*Entries on target coordinates:*
+ + + + +

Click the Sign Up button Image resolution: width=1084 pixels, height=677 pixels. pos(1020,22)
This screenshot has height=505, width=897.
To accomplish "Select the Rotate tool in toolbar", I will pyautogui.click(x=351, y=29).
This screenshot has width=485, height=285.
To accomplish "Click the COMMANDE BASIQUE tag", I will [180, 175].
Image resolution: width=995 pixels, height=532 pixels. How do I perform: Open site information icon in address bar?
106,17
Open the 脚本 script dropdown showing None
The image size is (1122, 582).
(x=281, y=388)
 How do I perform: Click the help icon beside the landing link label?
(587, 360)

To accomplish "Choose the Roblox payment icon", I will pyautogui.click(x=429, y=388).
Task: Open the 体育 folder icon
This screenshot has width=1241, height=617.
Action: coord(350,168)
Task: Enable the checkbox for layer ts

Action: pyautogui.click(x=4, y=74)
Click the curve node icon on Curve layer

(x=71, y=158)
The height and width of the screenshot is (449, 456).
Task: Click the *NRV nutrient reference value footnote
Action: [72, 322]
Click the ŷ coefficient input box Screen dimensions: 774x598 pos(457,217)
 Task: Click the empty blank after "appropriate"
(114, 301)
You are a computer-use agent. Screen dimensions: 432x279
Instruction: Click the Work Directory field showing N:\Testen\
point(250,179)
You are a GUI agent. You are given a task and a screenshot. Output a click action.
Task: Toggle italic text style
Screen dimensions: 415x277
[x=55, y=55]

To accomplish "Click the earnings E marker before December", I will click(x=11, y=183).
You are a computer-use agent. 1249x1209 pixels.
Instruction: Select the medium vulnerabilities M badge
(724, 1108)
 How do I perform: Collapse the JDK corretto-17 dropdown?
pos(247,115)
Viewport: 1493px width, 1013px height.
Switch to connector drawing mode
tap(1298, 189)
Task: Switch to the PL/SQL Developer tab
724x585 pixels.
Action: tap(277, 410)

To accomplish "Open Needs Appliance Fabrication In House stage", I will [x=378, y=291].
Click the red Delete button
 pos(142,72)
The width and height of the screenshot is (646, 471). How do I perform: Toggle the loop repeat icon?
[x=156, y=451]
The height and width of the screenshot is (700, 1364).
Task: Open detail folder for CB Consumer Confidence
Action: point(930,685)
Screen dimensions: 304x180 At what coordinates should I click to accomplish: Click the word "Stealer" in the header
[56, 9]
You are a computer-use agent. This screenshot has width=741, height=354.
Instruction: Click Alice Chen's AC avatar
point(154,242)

+ + + + +

*THE PROBLEM:*
Render everything in the listing from the line containing "Task: Enable the checkbox for layer ts" down to the line containing "Click the ŷ" as a Markdown table with the columns Row and Line, leaving out blank lines.

*ANSWER TO THIS TASK:*
| Row | Line |
|---|---|
| 1 | Task: Enable the checkbox for layer ts |
| 2 | Action: pyautogui.click(x=4, y=74) |
| 3 | Click the curve node icon on Curve layer |
| 4 | (x=71, y=158) |
| 5 | The height and width of the screenshot is (449, 456). |
| 6 | Task: Click the *NRV nutrient reference value footnote |
| 7 | Action: [72, 322] |
| 8 | Click the ŷ coefficient input box Screen dimensions: 774x598 pos(457,217) |